By Ellen ‘t Hoen
The movement to delink the cost of developing medicines from their market price received another boost this week, with the publication of a new report from the Netherlands Council for Public Health and Society, an official government advisory body.
This report is part of a recent phenomenon in which even the wealthiest of health systems have been unable to afford medicines developed under a monopoly-based pharmaceutical innovation model, and underlines a growing international consensus that better models to incentivise the creation of new medicines are needed. High priced medicines resulting from this model cause access problems and are a threat to the affordability of health care in almost all European countries. Medical professionals and patients are calling on their governments to take action.
The Council’s report – Development of new medicines: Better, faster, cheaper – outlines a number of actions the Dutch government can take to immediately address high drug pricing, including the use of compulsory licensing to strengthen the government’s position in price negotiations.
But just as import is the Council’s focus on the need for greater efficiency and transparency in pharmaceutical R&D, and the need for changes in how society pays for R&D – a fundamental issue underpinning monopoly-based high drug prices.

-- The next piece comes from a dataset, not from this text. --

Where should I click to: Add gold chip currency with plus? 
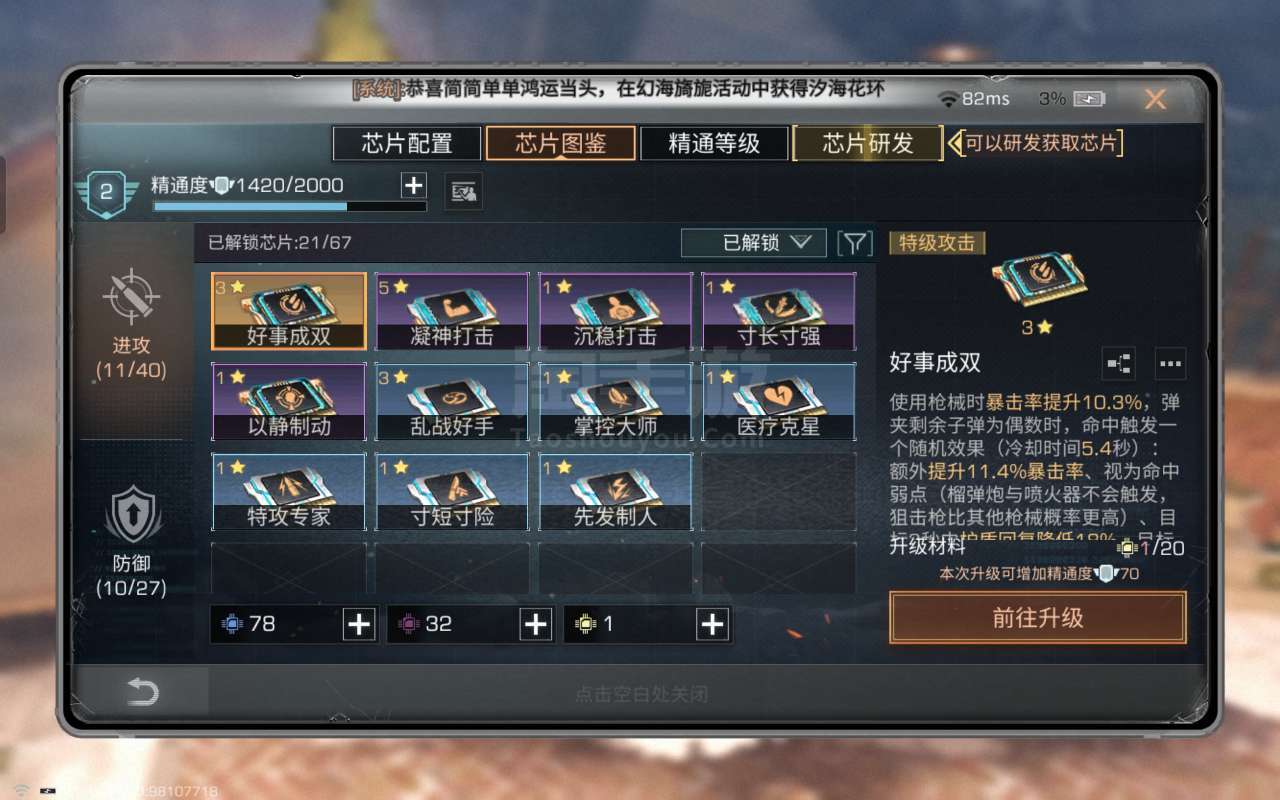point(712,624)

It recommends the development of alternative innovation models that do not depend on high prices, such as patent buy outs, direct financing and not-for-profit drug development. The Council remarks that a better pharmaceutical innovation system will require cooperation with other nations, particularly in changing some of the EU rules. It singles out European patent regulations concerning the supplementary protection certificates (SPCs), rules about data exclusivity, orphan drug regulations, and the use of European research funds for further scrutiny and revision.

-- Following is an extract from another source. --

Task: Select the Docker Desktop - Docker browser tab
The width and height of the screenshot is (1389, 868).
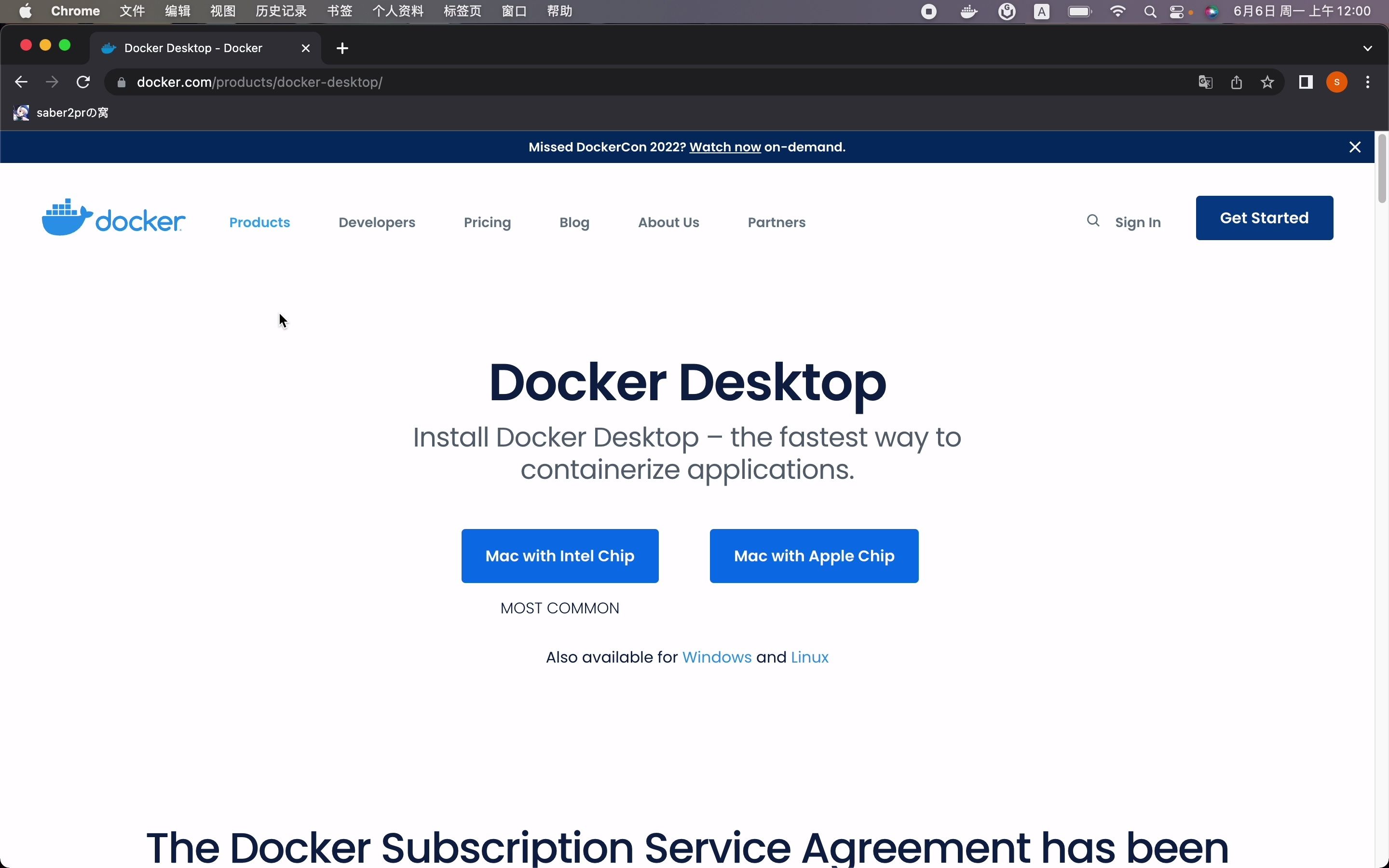Action: pos(192,48)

The Netherlands Council report follows in the footsteps of the Lancet Commission on Essential Medicines Policies, which almost exactly a year ago published an analysis showing that challenges of access to new essential medicines are directly associated with the failure of the current R&D system to develop much needed new medicines.

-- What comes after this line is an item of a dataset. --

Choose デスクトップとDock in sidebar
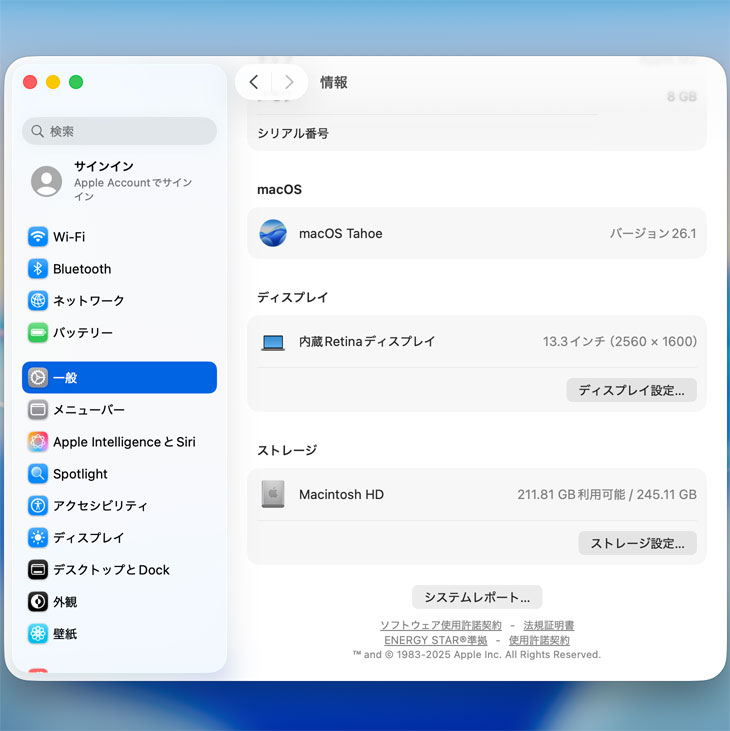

The Lancet Commission specifically recommends the implementation of “delinkage” models for the development of new essential medicines. It writes:
The concept of delinking costs from prices is based on the premise that costs and risks associated with R&D should be rewarded, and incentives for R&D provided by means other than through the price of the product. If the R&D cost of new medicines did not have to be recouped through high prices, those medicines would be free of market exclusivity and could be made more widely available and more affordably priced through better competition. The Commission supports proposals to progressively delink the cost of R&D for priority medicines from the price of the products, and to develop new ways of sharing the cost burden of innovation internationally.”
It recognises that new international agreements may be needed to achieve this end and recommends that governments take the lead in creating mechanisms like prize funds or a pooled fund for global health R&D to make this happen. (A recommendation also made by the UN Secretary General’s High Level Panel on Access to Medicines.) The Lancet Commission recommends that:
Governments must lead the process towards a global R&D policy framework and agreements, which include new financing mechanisms to ensure that missing essential medicines are developed and made affordable.
Such mechanisms should be based on transparent estimates of the real cost of R&D; they might include a pooled fund for global health R&D, prize funds, targeted research partnerships and advance market agreements, and licensing of related patents, leading to an increasing number of new priority products with an affordable price which is delinked from R&D costs (known as progressive delinking).
Dutch ministers Schippers (Health) and Ploumen (international development and trade) welcomed the Lancet Commission’s report and wrote in the Lancet:
Patent and intellectual property exclusivities are the only cornerstone of the current model. Companies can ask the price they like. This will no longer do. We need to develop alternative business models. And if public money is used for the development of new medicines, agreement upfront is needed about what this public investment will mean for the final price. We believe that companies must provide full transparency regarding the costs of research and development (R&D).
In 2016, under the Dutch EU presidency, the European Council tasked the European Commission with evaluating current EU legislative instruments – such as the marketing authorisation system, the supplementary protection certificate (patent), the orphan drug regulation , and paediatric drug development incentives – which intend to encourage investment in the development of new medicines, but also lead to higher prices.
This study is now on-going and is expected to result in recommendations for changes in European legislation. With study after study demonstrating how seriously these changes are needed, there is a unique opportunity for the delinkage agenda to take forward new models to finance needed pharmaceutical innovation and allow affordable access to those innovations.